The issue we have recently been discussing is that at times, healthy, pregnant women rapidly develop life-threatening illnesses such as eclampia/toxemia, DIC, placenta abruption etc during their pregnancy. Nobody knows why this illness develops. It is a complication of pregnancy that sometimes happens. The body reacts and some women retain water and develop blood pressure so high to be "stroke level"..and some women do have strokes.
Disseminated intravascular coagulation (DIC) is a pathologic disruption of the finely-balanced process of hemostasis (blood clotting). Massive activation of the clotting cascade results in widespread thrombosis (also blood clotting), which leads to depletion of platelets and coagulation factors and excessive thrombolysis (dissolution of a blood clot). The end result is multiorgan failure and
hemorrhage (profuse bleeding).
DIC was first described in 1901 as a state of "temporary hemophilia" in two pregnant women; one had a retained fetal demise and the other had a placental abruption [1]. Peripartum hemorrhage is estimated to account for 1 to 5 percent of all cases of DIC in high-resource countries; the frequency is higher in low-resource countries [2].
Any patient in DIC presents a major management challenge, and this challenge is further complicated when a viable fetus is also present.
For example, delaying delivery [not abortion] to transfuse the mother in DIC may not be in the best interest of a fetus with a nonreassuring fetal heart rate tracing, whereas performing an emergency cesarean delivery [not abortion] on a mother in DIC may not be in her best interest. Even in the setting of fetal demise, labor and delivery of a woman in DIC carries the potential for catastrophic hemorrhage.
Note: comment in brackets is mine.
www.uptodate.com/ contents/ disseminated-intravascular-coagulation-during-pregnancy
That introduction to DIC is a very short explanation of what it is.
There are other pregnancy complications but I can't put them all on here.
In many these cases when treatment does not help, the baby must be taken in order to save the life of the mother. Where it gets complicated is that frog wants to call this medical procedure "an abortion" because it does terminate the pregnancy. But giving birth also terminates a pregnancy if you want to split hairs. The medical community considers the medical procedure to take the baby as a "premature delivery". Many times the medical procedure to take the baby will result in saving the life of both the baby and the mother. Sometimes the baby does not make it...but in cases of full-blown DIC, placenta abruption, eclampsia, if they do not take the baby, the mother will die and the baby will die anyway. If the mother does not live because of physiological/hemodynamic changes in the body, the baby will not live. Simple as that.

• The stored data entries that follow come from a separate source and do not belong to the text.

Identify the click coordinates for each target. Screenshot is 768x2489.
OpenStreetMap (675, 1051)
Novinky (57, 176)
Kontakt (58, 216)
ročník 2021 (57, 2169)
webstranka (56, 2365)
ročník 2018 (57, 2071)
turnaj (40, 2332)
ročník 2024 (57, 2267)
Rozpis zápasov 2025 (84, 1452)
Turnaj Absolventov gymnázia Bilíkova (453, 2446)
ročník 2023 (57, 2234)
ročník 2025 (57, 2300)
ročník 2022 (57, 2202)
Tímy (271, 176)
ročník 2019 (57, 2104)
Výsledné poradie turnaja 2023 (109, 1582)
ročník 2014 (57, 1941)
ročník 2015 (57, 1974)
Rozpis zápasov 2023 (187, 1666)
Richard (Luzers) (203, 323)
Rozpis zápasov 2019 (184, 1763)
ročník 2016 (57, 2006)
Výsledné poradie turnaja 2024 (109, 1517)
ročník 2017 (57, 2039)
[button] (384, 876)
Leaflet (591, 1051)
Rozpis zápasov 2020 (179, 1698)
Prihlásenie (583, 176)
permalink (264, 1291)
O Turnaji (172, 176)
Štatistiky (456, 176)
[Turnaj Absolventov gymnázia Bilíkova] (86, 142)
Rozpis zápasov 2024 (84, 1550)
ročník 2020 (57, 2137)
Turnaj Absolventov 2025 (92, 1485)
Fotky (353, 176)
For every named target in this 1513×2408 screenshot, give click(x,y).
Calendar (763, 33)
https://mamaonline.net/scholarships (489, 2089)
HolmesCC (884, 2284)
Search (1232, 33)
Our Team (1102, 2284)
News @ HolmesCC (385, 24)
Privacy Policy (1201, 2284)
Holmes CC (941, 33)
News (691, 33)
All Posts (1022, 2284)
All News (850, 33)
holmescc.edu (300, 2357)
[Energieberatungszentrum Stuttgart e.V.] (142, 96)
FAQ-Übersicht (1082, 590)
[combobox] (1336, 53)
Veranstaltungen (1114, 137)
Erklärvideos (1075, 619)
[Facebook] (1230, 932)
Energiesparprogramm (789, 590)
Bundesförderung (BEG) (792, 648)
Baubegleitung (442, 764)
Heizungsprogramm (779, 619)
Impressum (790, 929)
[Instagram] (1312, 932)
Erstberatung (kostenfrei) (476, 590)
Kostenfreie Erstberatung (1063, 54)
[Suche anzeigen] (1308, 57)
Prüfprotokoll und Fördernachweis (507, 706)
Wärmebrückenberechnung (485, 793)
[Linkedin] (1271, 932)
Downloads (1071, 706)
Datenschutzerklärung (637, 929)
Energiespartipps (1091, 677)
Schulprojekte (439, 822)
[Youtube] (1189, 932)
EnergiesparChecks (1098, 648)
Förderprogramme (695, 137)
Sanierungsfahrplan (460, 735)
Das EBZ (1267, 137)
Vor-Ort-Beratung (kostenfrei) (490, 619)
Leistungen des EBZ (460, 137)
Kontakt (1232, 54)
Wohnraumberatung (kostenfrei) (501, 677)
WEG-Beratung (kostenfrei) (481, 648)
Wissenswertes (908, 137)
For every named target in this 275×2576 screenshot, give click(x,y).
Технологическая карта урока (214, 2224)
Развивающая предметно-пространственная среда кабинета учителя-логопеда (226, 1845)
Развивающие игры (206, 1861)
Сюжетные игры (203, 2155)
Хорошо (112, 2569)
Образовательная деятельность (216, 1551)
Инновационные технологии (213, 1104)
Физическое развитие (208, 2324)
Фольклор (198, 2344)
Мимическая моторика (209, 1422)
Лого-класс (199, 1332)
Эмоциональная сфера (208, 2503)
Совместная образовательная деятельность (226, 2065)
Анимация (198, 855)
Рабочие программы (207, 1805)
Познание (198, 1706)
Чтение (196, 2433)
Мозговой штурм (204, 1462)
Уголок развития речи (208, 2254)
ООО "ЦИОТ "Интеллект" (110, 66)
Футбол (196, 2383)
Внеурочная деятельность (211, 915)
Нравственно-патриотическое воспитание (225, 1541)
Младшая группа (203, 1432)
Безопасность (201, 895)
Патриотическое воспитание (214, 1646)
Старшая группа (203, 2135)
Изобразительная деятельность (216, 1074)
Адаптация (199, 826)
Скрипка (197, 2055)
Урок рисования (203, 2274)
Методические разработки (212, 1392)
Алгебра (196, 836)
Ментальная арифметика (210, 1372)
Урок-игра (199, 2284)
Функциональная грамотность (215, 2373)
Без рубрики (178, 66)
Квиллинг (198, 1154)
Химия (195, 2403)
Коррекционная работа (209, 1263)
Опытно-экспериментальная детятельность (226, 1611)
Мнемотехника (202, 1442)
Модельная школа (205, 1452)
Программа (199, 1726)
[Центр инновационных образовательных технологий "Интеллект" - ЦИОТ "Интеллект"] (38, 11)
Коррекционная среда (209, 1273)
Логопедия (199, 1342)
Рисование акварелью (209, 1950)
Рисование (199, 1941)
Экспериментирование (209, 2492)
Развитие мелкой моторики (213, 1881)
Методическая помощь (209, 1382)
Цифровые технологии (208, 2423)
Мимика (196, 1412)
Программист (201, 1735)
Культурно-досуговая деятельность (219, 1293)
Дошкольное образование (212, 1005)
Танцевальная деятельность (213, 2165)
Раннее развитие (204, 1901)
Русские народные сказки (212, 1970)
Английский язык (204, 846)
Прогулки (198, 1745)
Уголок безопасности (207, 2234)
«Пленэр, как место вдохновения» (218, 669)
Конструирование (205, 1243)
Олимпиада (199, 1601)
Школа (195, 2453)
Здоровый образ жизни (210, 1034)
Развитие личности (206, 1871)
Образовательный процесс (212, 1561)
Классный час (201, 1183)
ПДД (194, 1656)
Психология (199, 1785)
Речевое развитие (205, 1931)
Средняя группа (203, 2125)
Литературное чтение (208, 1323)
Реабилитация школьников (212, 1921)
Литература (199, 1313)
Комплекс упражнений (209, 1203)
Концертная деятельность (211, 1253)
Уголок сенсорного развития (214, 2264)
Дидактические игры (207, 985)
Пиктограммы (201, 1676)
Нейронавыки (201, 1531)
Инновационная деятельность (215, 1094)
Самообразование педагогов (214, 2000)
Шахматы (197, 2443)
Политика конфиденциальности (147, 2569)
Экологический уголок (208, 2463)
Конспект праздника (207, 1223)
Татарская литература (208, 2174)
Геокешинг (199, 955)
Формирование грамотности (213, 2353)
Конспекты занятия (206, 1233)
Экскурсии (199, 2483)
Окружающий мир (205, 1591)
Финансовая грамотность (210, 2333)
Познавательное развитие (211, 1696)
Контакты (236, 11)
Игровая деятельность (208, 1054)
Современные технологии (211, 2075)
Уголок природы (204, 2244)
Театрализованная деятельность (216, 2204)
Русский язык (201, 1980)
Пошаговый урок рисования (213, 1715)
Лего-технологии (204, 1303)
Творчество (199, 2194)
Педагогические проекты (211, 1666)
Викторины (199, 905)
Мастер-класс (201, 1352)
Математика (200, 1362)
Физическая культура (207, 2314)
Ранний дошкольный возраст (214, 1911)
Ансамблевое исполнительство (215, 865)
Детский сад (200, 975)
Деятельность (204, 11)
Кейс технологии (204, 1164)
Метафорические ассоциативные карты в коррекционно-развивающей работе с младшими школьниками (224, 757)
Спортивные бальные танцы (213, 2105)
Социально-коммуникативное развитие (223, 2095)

Titus2woman, please feel free to correct me if I am not totally correct in the above. You have a lot of experience in this and I know new treatments have come into the medical practice that I am not aware of.
Frog says all abortions are willful. In the frame he/she puts this in, he/she may be correct. But I do not consider the above scenario to be a willful abortion. I consider it to be a medical procedure of delivery in the attempt to save the lives of both the mother and the baby.
So...I just want for you to be open to the difference between willful abortion because somebody does not want the baby, or the abortion doctor just wants to defend his money-making position by scaring the woman into thinking she cannot bring a baby to full term.
And the difference in the medical procedure delivery to save the life of a baby because of a medical emergency that cannot be turned around through medical treatment.
It is very important for couples contemplating marriage and children to educate themselves in medical care for a possible pregnancy as much as they can. Every woman should have a pre-marital gynecological check up.
Side note to Jay: I attended TCM for morning service today. They have moved their church to the other side of town.